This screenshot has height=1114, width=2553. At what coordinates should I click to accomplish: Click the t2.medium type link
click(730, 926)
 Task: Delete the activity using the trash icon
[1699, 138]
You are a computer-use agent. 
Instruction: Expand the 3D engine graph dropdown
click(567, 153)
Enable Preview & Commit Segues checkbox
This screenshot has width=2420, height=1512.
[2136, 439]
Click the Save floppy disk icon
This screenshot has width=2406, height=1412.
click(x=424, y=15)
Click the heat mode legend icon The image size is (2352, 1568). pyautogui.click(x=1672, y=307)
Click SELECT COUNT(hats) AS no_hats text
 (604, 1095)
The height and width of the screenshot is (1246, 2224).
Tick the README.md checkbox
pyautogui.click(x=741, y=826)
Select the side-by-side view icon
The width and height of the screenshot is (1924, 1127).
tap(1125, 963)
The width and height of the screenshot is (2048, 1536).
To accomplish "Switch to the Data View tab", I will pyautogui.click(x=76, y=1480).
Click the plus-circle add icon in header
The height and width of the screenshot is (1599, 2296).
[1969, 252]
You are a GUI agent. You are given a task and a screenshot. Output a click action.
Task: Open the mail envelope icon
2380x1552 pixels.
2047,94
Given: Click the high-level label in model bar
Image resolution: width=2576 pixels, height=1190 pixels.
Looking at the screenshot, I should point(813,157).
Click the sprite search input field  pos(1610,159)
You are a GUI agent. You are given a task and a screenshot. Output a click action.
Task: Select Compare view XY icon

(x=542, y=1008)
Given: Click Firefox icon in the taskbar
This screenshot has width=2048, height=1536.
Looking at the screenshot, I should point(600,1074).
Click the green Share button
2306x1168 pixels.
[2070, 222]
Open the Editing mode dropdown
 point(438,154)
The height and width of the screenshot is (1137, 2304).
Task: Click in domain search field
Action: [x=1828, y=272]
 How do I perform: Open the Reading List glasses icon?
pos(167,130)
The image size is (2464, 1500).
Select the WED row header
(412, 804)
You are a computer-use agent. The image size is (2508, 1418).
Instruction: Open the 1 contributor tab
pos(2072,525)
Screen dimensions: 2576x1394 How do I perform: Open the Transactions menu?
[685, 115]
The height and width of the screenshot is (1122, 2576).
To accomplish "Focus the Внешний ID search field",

+++

Reproduce the whole listing word for word.

This screenshot has height=1114, width=2553. At what coordinates should I click to accomplish: Click the t2.medium type link
click(730, 926)
 Task: Delete the activity using the trash icon
[1699, 138]
You are a computer-use agent. 
Instruction: Expand the 3D engine graph dropdown
click(567, 153)
Enable Preview & Commit Segues checkbox
This screenshot has width=2420, height=1512.
[2136, 439]
Click the Save floppy disk icon
This screenshot has width=2406, height=1412.
click(x=424, y=15)
Click the heat mode legend icon The image size is (2352, 1568). pyautogui.click(x=1672, y=307)
Click SELECT COUNT(hats) AS no_hats text
 (604, 1095)
The height and width of the screenshot is (1246, 2224).
Tick the README.md checkbox
pyautogui.click(x=741, y=826)
Select the side-by-side view icon
The width and height of the screenshot is (1924, 1127).
tap(1125, 963)
The width and height of the screenshot is (2048, 1536).
To accomplish "Switch to the Data View tab", I will pyautogui.click(x=76, y=1480).
Click the plus-circle add icon in header
The height and width of the screenshot is (1599, 2296).
[1969, 252]
You are a GUI agent. You are given a task and a screenshot. Output a click action.
Task: Open the mail envelope icon
2380x1552 pixels.
2047,94
Given: Click the high-level label in model bar
Image resolution: width=2576 pixels, height=1190 pixels.
Looking at the screenshot, I should point(813,157).
Click the sprite search input field  pos(1610,159)
You are a GUI agent. You are given a task and a screenshot. Output a click action.
Task: Select Compare view XY icon

(x=542, y=1008)
Given: Click Firefox icon in the taskbar
This screenshot has width=2048, height=1536.
Looking at the screenshot, I should point(600,1074).
Click the green Share button
2306x1168 pixels.
[2070, 222]
Open the Editing mode dropdown
 point(438,154)
The height and width of the screenshot is (1137, 2304).
Task: Click in domain search field
Action: [x=1828, y=272]
 How do I perform: Open the Reading List glasses icon?
pos(167,130)
The image size is (2464, 1500).
Select the WED row header
(412, 804)
You are a computer-use agent. The image size is (2508, 1418).
Instruction: Open the 1 contributor tab
pos(2072,525)
Screen dimensions: 2576x1394 How do I perform: Open the Transactions menu?
[685, 115]
The height and width of the screenshot is (1122, 2576).
To accomplish "Focus the Внешний ID search field",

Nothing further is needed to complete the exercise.